### Selected excerpt
Facts about The spanish Flu

By Enrique Sifuentes

What is Spanish Flu?

The Spanish Flue was a highly contagious lethal virus that was first reported in march 1918 and quickly became a pandemic meaning an illness that spreads around the world. It was estimated that over 50 million people died of Spanish Flu almost 3 times more people that 17 million Soldiers and civilians killed during WW1. The cause of Spanish Flu pandemic started in March 1918 and ended over a year later in the summer of 1919. The cause of Spanish Flu was yet unknown at the time many believed it was the cause by the use of chemical Warfare and poison gas together with the fifth of the lice and rat infested trenches. The place the Spanish flu Started was yet unknown many believed that the virus came from France.

Why was the Spanish flu so deadly?
######
> [Task set]:
(A) According to the Spanish flu text, in what month and year was the virus first reported?
(B) Write what comes next in the Spanish flu text, picking up after its final line.
The data that comes after this text has nothing to do with the tasks.
### Provided material
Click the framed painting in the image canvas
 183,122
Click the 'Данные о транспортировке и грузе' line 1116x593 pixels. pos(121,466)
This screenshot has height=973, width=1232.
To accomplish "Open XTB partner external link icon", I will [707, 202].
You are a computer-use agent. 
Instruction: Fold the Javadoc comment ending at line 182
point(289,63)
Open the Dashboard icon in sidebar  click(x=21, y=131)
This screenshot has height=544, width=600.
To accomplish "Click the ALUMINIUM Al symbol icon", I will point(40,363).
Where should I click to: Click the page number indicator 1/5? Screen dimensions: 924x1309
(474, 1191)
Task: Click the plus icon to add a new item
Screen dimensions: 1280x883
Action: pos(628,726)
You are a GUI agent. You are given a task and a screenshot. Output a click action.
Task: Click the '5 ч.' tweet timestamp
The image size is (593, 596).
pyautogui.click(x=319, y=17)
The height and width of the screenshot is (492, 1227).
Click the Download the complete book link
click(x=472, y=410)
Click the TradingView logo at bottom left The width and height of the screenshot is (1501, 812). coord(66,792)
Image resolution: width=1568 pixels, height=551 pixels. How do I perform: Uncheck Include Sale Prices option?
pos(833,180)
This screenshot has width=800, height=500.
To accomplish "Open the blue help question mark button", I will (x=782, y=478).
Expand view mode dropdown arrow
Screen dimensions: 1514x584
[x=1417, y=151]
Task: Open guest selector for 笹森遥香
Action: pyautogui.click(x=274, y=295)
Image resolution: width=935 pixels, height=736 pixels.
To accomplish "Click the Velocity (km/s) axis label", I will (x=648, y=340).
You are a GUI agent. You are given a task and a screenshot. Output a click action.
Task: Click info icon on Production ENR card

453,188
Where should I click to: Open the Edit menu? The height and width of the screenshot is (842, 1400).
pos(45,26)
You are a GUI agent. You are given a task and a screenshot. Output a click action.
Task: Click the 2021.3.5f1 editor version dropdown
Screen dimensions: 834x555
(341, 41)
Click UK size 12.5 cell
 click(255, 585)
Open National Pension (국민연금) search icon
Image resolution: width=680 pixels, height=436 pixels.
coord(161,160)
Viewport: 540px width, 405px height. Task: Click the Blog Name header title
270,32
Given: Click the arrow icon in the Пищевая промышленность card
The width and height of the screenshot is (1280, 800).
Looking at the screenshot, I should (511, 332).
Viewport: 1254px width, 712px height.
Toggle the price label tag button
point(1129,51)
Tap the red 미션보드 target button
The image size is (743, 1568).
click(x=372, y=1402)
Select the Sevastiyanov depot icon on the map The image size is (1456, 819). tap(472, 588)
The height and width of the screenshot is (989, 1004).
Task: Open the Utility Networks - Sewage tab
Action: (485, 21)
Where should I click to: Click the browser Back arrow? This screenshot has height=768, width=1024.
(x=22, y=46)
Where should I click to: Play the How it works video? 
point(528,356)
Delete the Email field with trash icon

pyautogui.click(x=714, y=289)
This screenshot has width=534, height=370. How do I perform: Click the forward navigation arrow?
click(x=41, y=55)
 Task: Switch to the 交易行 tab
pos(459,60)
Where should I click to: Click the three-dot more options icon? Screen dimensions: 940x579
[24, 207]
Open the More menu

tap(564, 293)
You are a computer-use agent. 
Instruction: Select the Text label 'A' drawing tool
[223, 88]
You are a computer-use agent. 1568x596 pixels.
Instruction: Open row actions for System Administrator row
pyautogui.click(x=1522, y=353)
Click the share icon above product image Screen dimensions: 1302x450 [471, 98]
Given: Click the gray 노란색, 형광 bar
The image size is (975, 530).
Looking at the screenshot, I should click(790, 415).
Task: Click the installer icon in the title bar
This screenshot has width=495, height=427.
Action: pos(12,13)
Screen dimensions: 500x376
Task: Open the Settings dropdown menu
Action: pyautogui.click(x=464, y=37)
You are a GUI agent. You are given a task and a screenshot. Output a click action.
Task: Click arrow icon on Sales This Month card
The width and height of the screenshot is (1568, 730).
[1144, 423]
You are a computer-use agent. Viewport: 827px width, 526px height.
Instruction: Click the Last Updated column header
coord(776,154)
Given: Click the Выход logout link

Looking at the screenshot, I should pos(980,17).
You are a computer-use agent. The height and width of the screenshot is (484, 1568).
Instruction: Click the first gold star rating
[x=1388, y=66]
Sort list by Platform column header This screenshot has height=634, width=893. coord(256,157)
######
> [Answers by task]:
(A) March 1918.

(B)
The 1918 Spanish Flu Pandemic was so deadly because there was no known cure at the time for the disease that spread so quickly and relentlessly. The Spanish got its name because Span was one of the first countries to be reported as being hit by the disease. The mortality rate among the infected was estimated at nearly 10%-500 million people were attacked by the deadly virus and 50 million died of the disease. Spanish Flu started as a normal cold but then developed extremely quickly and people sometimes died just a few hours they realized they had the illness. Spanish Flu was a respiratory virus by which lungs became became inflamed and filled with blood and other fluids. The 1918 Spanish Flu symptoms were described as like "symptoms were terrifying blood pouted from noses ears eyes sockets some victims lay in agony delirium took others away while living." There was no cure for the 1918 Spanish Flu. At this time there were no effective drugs or vaccines to treat the deadly flu strain or to prevent its spread. There were no vaccines antivirals or antibiotics to treat or prevent infections. Ways to avoid the disease included needless crowding smoothing coughs and sneezes breathing the nose not the mouth cleanliness clean hands mouth skin clothes and breath fresh air. The WW1 contributed to the spread of the 1919 Spanish Flu pandemic the global nature of WW1 meant more people than usual were traveling all over the world. WW1 soldiers also lived very closely together in the tranches and camps during the great war and this helped the influenza to spread more easily.